It’s been awhile since I have posted a recipe and today seemed like the perfect day to share a recent great find with you. It takes very few ingredients and is fast, fast, fast! I love shrimp and this was a great way to showcase them along with a side of black rice, crisp green salad, fresh veggies and bread as we had last night.
Combine the above ingredients [ 2 1/2 pounds large peeled, deveined shrimp, 1/4 cup olive oil, 2 T honey, juice of 1 small lime, zest of 1 small lime, 2 cloves garlic, smashed, 1/2 tsp salt, 1/4 tsp pepper and 1/4 tsp red pepper flakes] in a ziplock bag until well mixed.
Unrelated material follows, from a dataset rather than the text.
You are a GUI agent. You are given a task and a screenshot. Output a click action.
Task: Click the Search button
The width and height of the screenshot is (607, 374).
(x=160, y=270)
Add shrimp to the bag, and ensure all pieces are coated with the marinade. Squeeze as much air out as possible and zip bag up before placing it in the refrigerator for 30 minutes to an hour.
Take bag out of fridge 10 minutes prior to cooking to allow shrimp to come to room temperature. Heat skillet to medium high heat and place a single layer of shrimp in pan –cook on one side for a minute or until they start to curl up and become pink, flip and cook on the other side until opaque—usually about 30 seconds. No need for any oil in the pan—just put them straight in. Serve immediately!
These would be fabulous grilled on skewers also but since it was raining I just did them inside on the stovetop. Great for a main or to use in a salad . Quick, easy and tasty. My kind of recipe. Next time I plan to drain more of the marinade of than I did —I think they would get a bit crispier.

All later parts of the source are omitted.